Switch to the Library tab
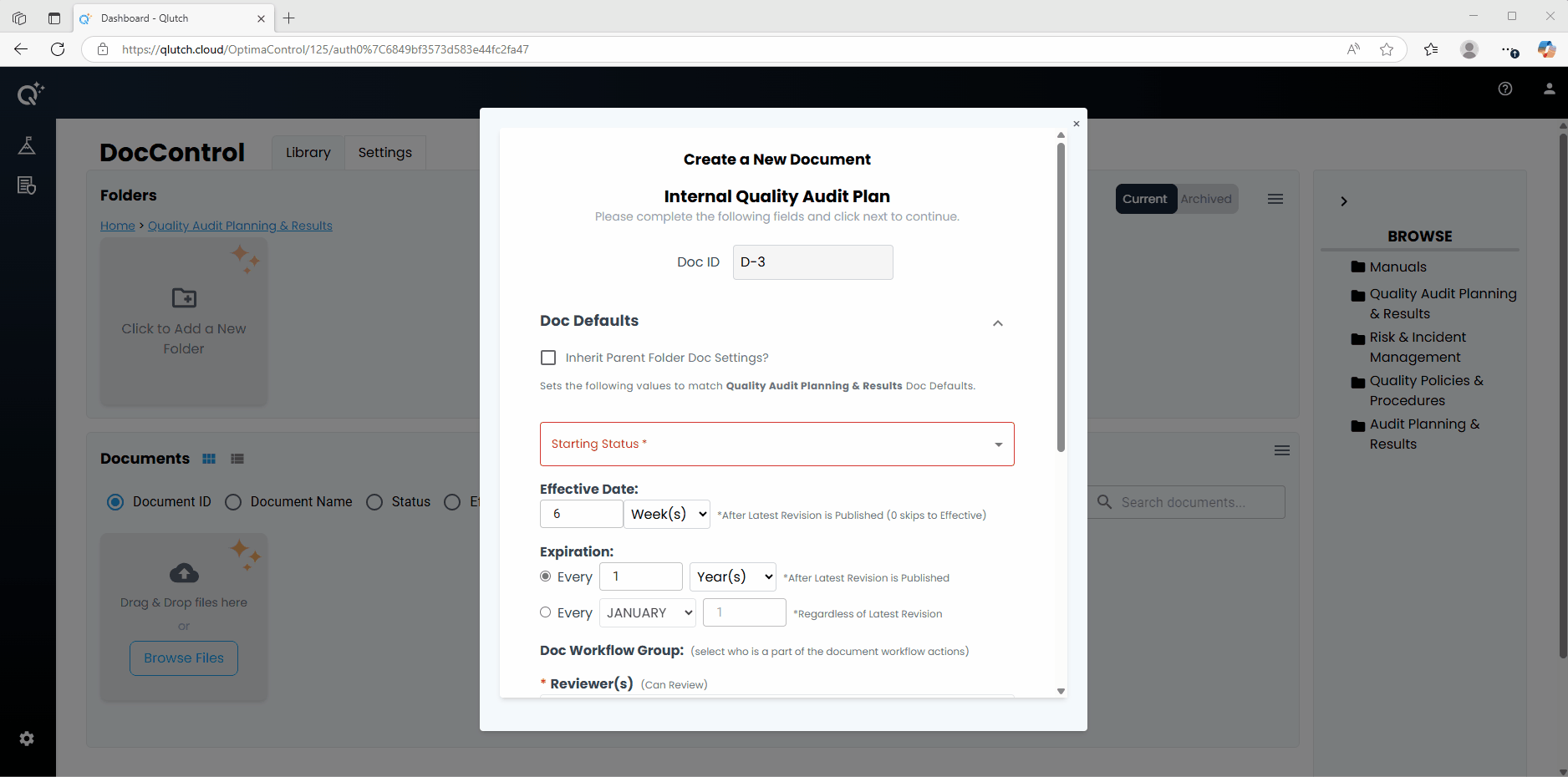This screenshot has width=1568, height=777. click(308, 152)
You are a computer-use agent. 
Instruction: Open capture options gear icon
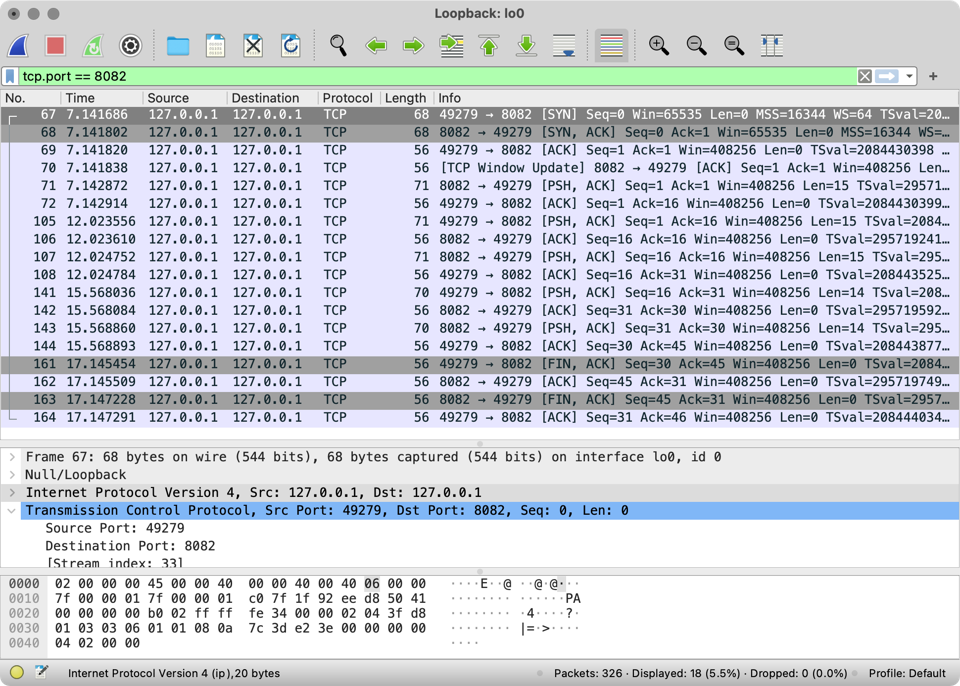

--

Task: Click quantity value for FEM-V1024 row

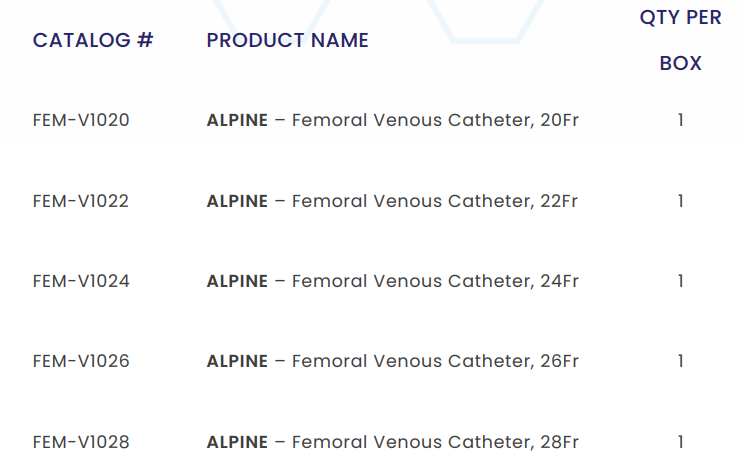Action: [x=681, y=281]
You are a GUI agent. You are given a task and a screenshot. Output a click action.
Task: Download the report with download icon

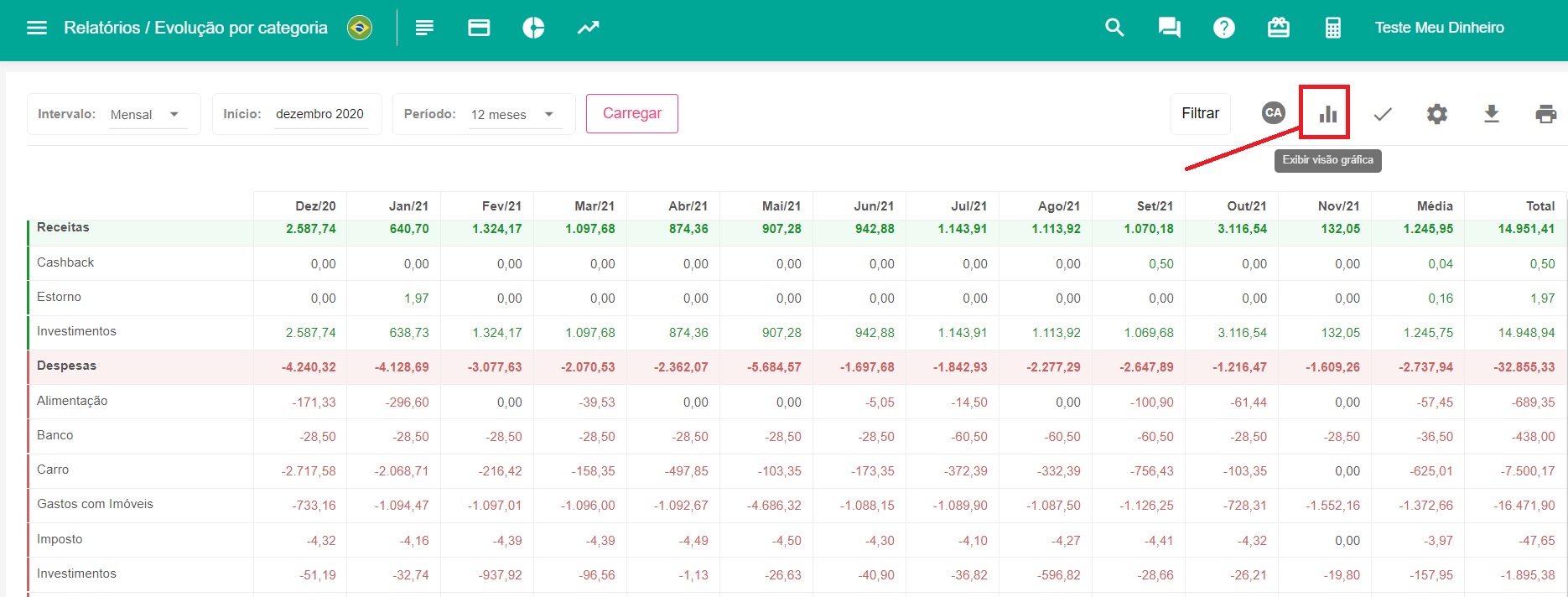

What is required |
Among the lines of the material above, tally those containing "icon" and respond with the total only.

Exercise response |
2